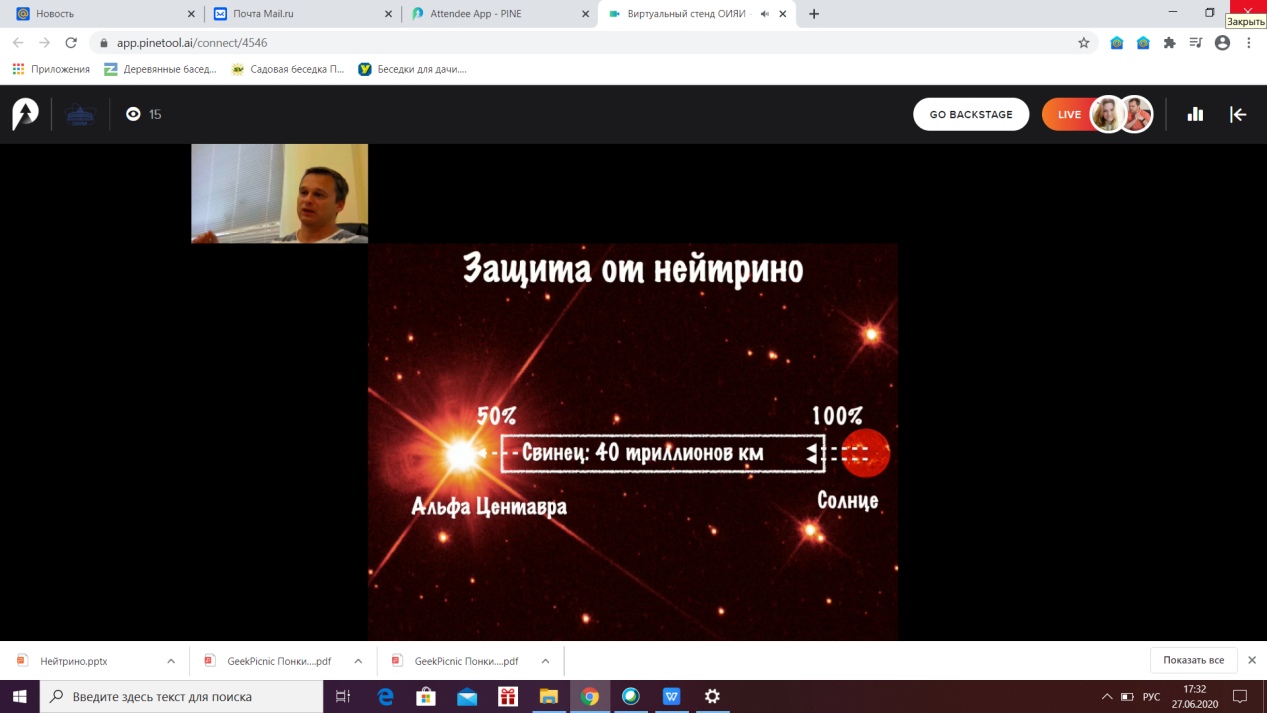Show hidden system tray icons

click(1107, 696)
==
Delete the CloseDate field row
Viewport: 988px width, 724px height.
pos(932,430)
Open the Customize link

WHAT THE TASK ASKS:
The lines above, starting at the one with "Viewport: 988px width, 724px height." and ending at the one with "Open the Customize link", are the only ones to return, exactly as written.

TASK RESULT:
Viewport: 988px width, 724px height.
pos(932,430)
Open the Customize link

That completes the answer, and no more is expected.